Work task » An exact copy of the records is required, minus the pictures they hold.

Stored items
***
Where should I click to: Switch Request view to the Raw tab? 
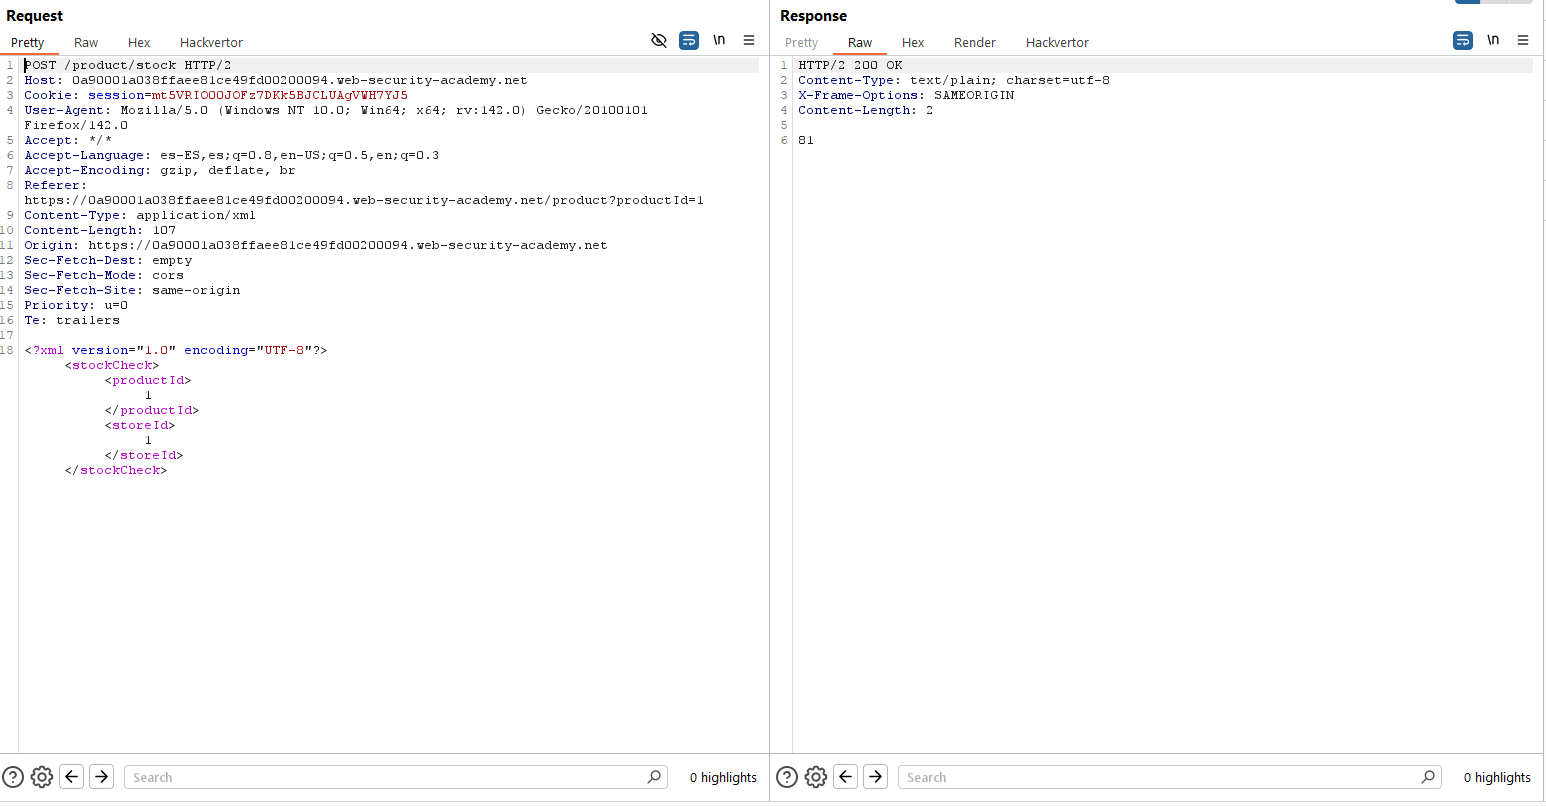tap(86, 43)
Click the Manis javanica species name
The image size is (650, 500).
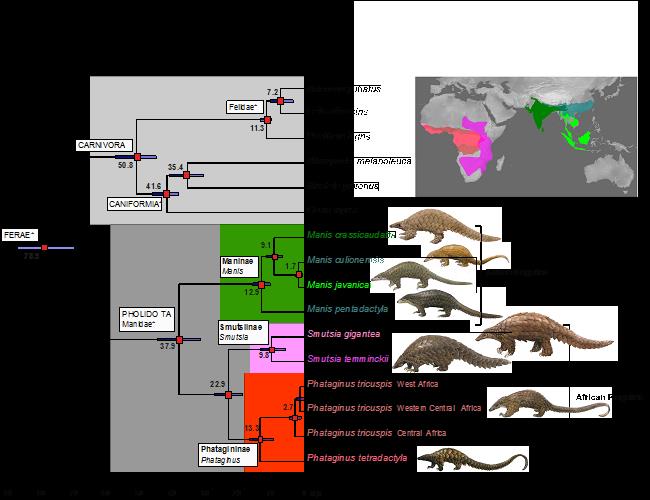[x=335, y=284]

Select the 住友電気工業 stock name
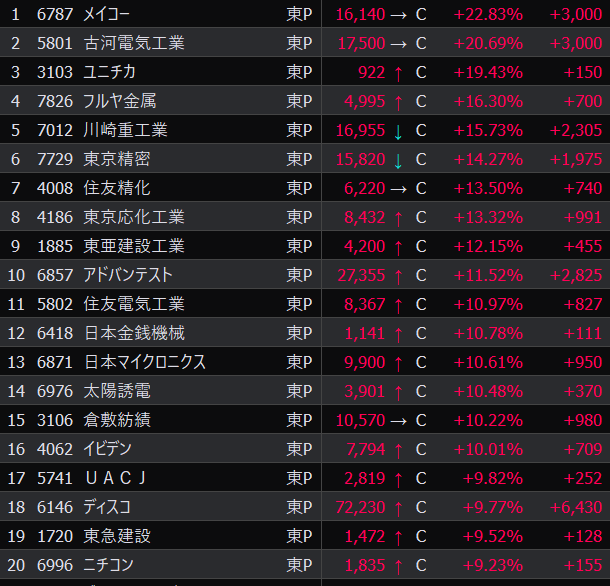(x=134, y=305)
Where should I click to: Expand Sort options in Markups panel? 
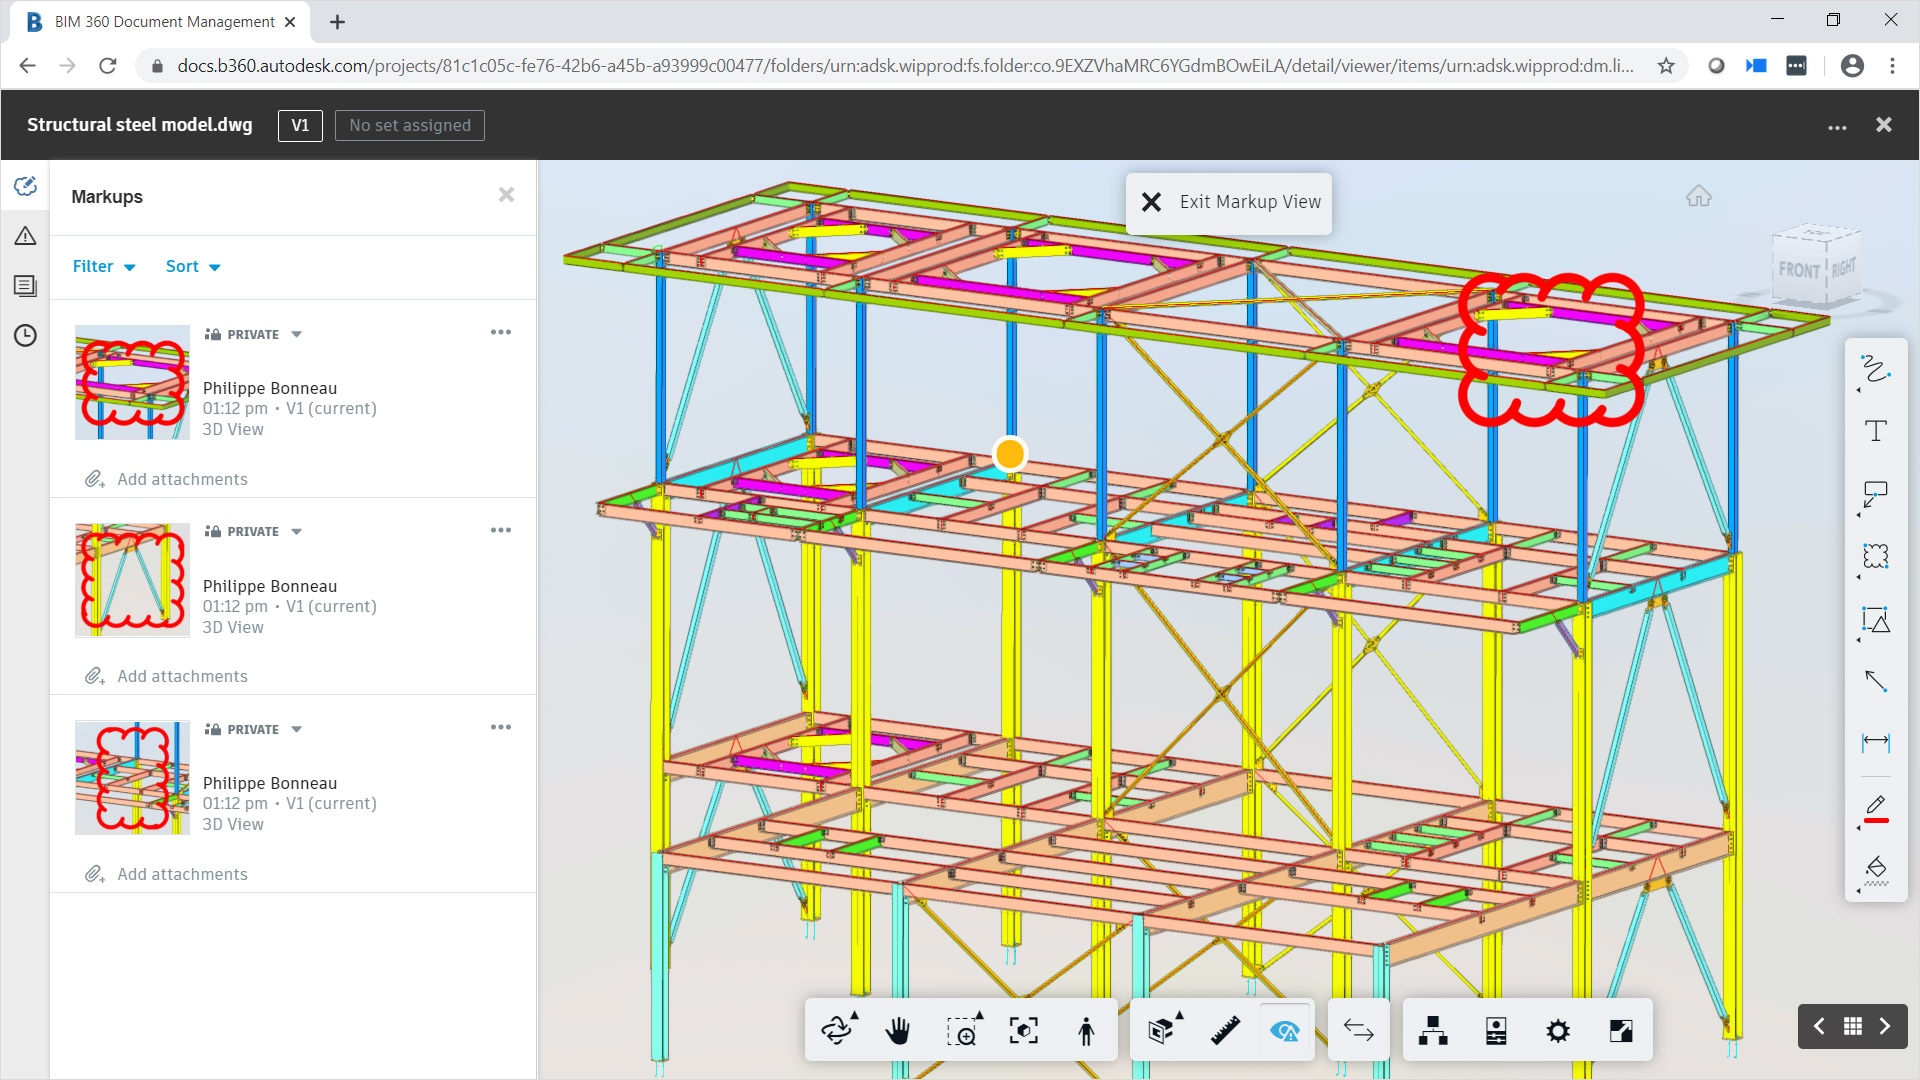[193, 266]
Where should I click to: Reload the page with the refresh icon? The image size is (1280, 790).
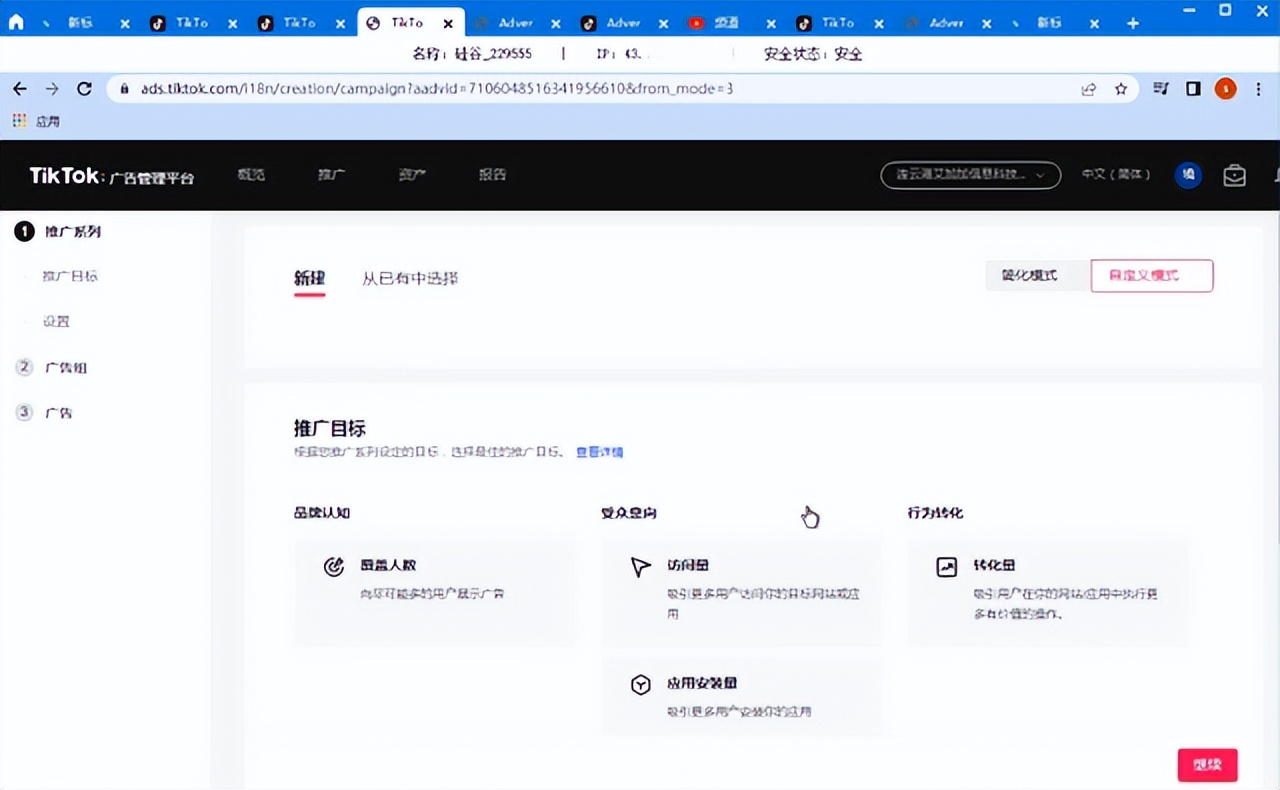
***
Written reply »
Where should I click to: Switch Request view to the Raw tab? 
tap(86, 43)
Click the Manis javanica species name
The image size is (650, 500).
[x=335, y=284]

Select the 住友電気工業 stock name
(x=134, y=305)
Where should I click to: Expand Sort options in Markups panel? 
[193, 266]
Where should I click to: Reload the page with the refresh icon? The image size is (1280, 790).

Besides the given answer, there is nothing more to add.